Il crac bancario, ora il re è nudo

Mondo. Il celebre investitore statunitense Warren Buffett, soprannominato «l’oracolo di Omaha», una volta ha detto che «soltanto quando la marea si ritira, si scopre chi stava nuotando nudo».

Un’osservazione adatta a descrivere svariati scenari finanziari, incluso quello del crac della Silicon Valley Bank che da venerdì scorso ha scosso analisti, investitori e cittadini in tutto il mondo occidentale. Gli errori di gestione della banca californiana, infatti, si sono mostrati in tutta la loro evidenza e gravità soltanto nel momento in cui la Federal Reserve di Washington ha insistito sul rialzo dei tassi d’interesse, ritirando appunto moneta e liquidità dal sistema per contrastare l’inflazione.

Una volta che la «marea» si è ritirata, in questo caso, cosa è rimasto dunque in bella mostra? Un macroscopico squilibrio tra attività e passività di bilancio di una banca che all’improvviso si è trovata a fronteggiare significative richieste di liquidità dei clienti; per rispondere a tali richieste, lo stesso istituto ha iniziato a vendere i molti (troppi) titoli a lunga scadenza che aveva in pancia, inclusi titoli di Stato statunitensi, incorrendo in perdite a causa del rialzo dei tassi. Da qui le difficoltà a portare a termine un aumento di capitale e poi, una volta che tali difficoltà sono diventate di dominio pubblico, la «corsa agli sportelli» da parte dei correntisti.

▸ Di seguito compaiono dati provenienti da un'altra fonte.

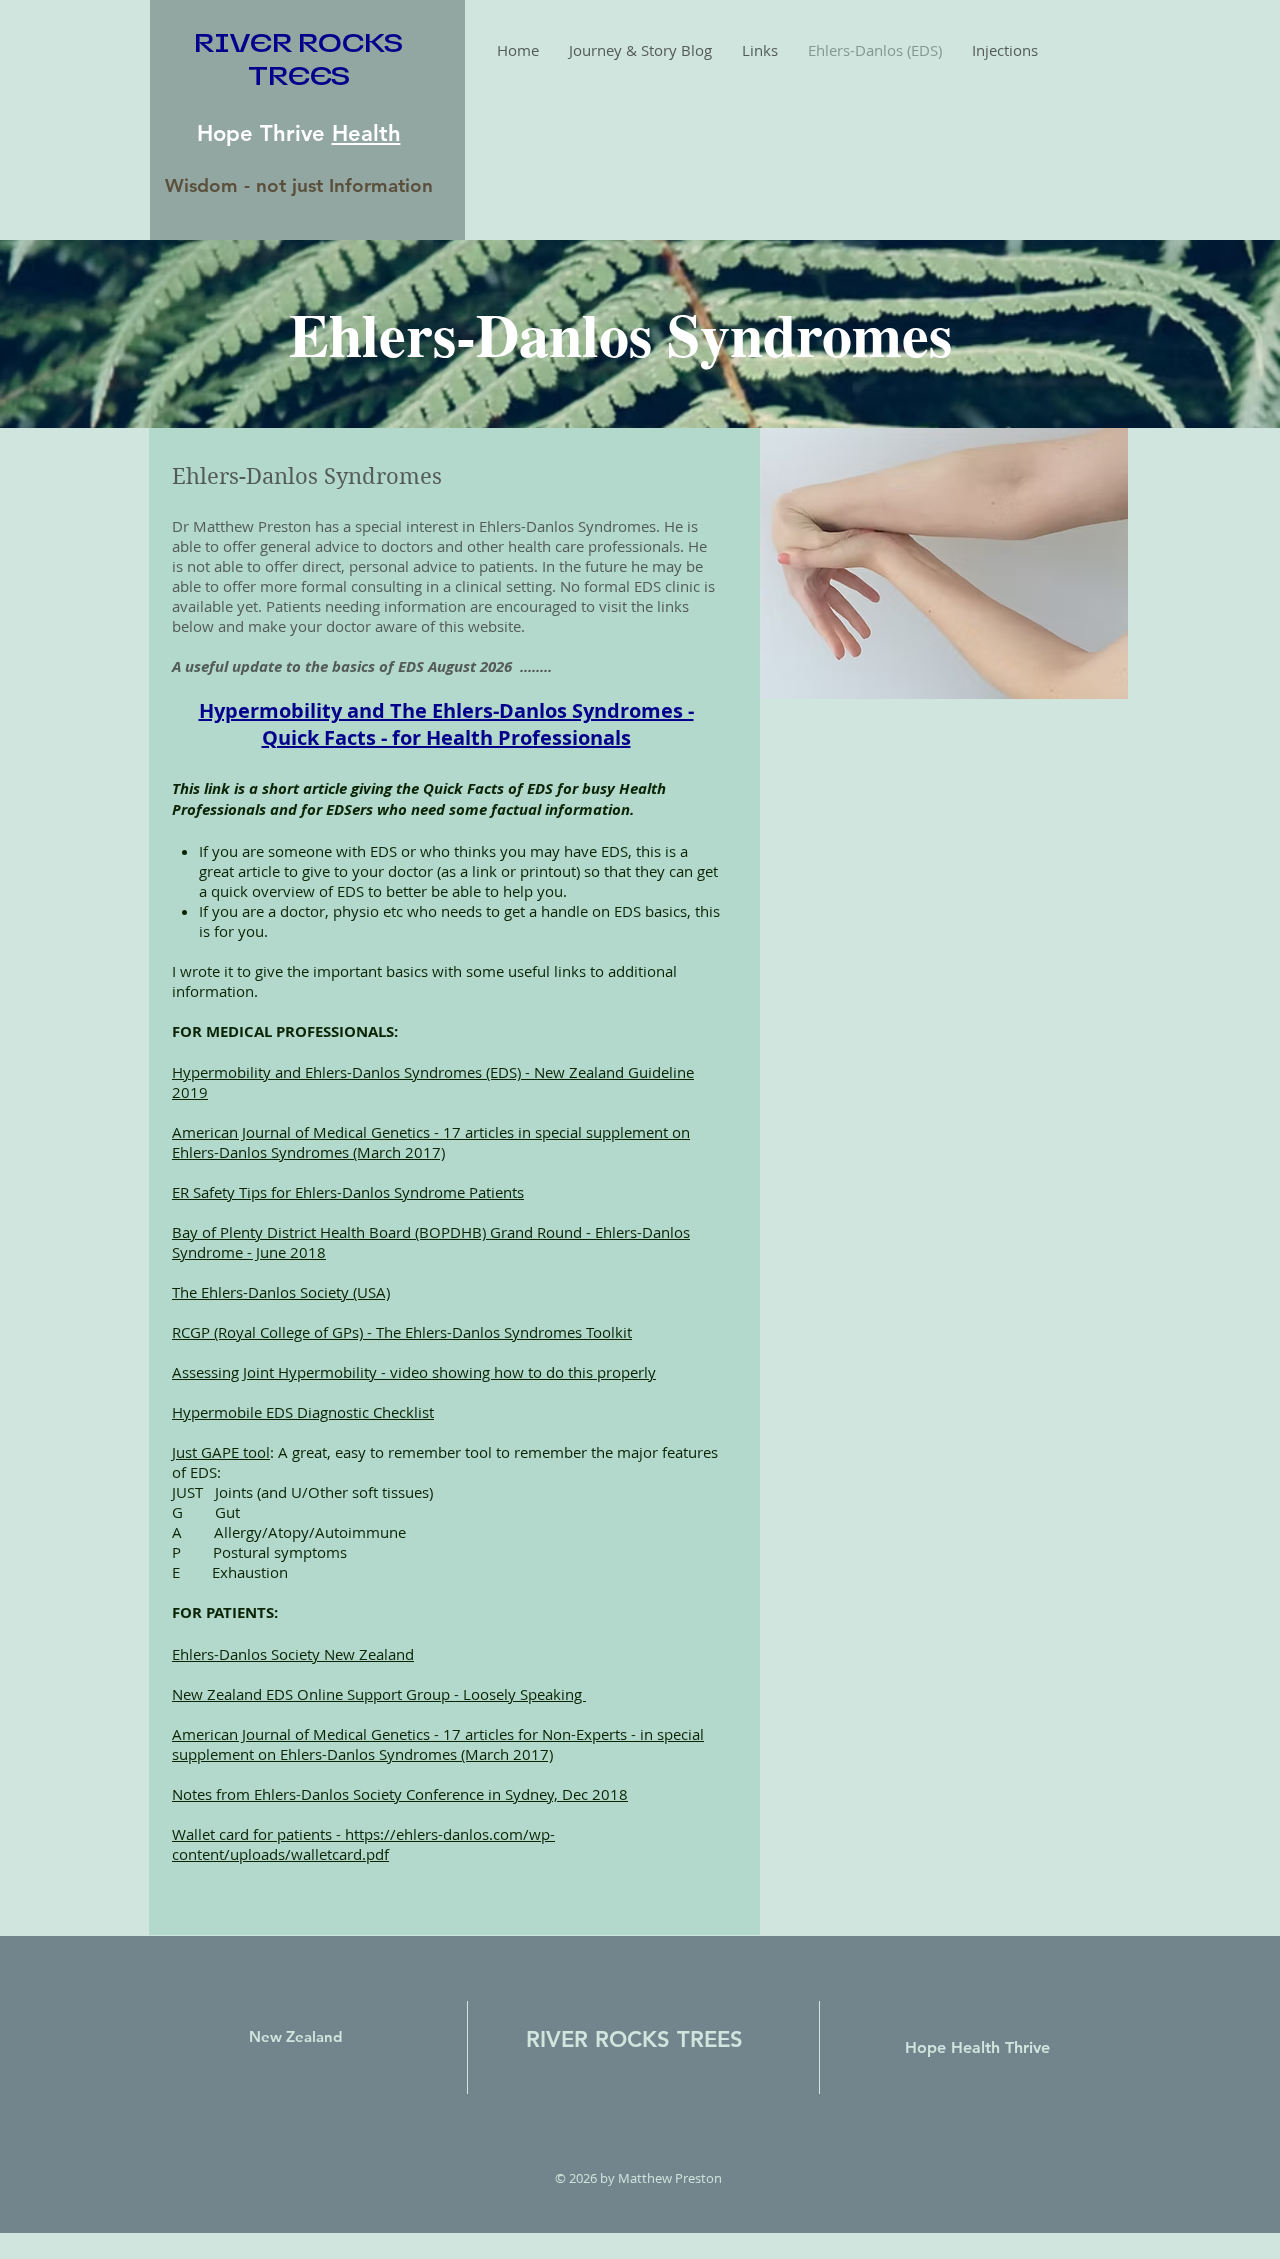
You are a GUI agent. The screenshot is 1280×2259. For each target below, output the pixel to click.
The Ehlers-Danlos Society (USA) (281, 1292)
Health (366, 133)
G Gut (206, 1512)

In attesa di valutare appieno le conseguenze dell’episodio, e all’indomani di una giornata che ha visto fortunatamente le Borse europee recuperare terreno, sono almeno tre le considerazioni possibili rispetto all’accaduto. In primo luogo, va sottolineata la specificità del caso della Silicon Valley Bank. Parliamo infatti di una banca certo non piccola ma comunque «regionale», come altre che sono entrate in sofferenza in queste ore; un istituto di credito con sede a Santa Clara, in California, con attività concentrate in un comparto dell’economia mediamente rischioso, cioè le start up tecnologiche. Le aziende hi-tech degli Stati Uniti hanno sofferto in modo particolare le conseguenze dell’innalzamento dei tassi da parte delle Banche centrali; la stretta monetaria ha «sgonfiato» valutazioni di Borsa a volte esagerate, ha messo fine a una fase di boom vissuta dalle stesse società perfino durante la pandemia, e ha prosciugato altri canali di finanziamento (come i fondi di venture capital). Un contesto, insomma, nel quale gli errori di management si possono pagare ancora più cari del solito.

Inoltre in questi giorni è stato più volte osservato - in maniera trasversale da analisti, rappresentanti di governo, autorità e settore bancario - che per gli istituti di credito del nostro continente sono previste regole più rigide rispetto a quelle che riguardano le banche (regionali) americane. Il riferimento è agli accordi di Basilea 3, alle norme sulla solidità patrimoniale degli istituti di credito, come pure al fatto che le nostre banche sono chiamate dal regolatore a garantire un’adeguata liquidità e un corretto equilibrio tra attività e passività.

La terza considerazione, però, è meno confortante. Finora infatti, nel dibattito pubblico, ci siamo soffermati soltanto su alcuni effetti «macro» del rialzo dei tassi, parlando del costo dell’indebitamento che cresce per cittadini (vedi i mutui), imprese (vedi prestiti) e Stati sovrani (rendimenti sui titoli di Stato). Meno attenzione è stata dedicata alle molteplici conseguenze «micro» di questo nuovo «habitat» per la nostra economia, al quale non siamo più abituati da quasi un ventennio. Ora che la marea della liquidità si sta ritirando anche in Europa, faremmo bene - ciascuno nel suo settore e nel suo ruolo - a non farci scoprire nudi.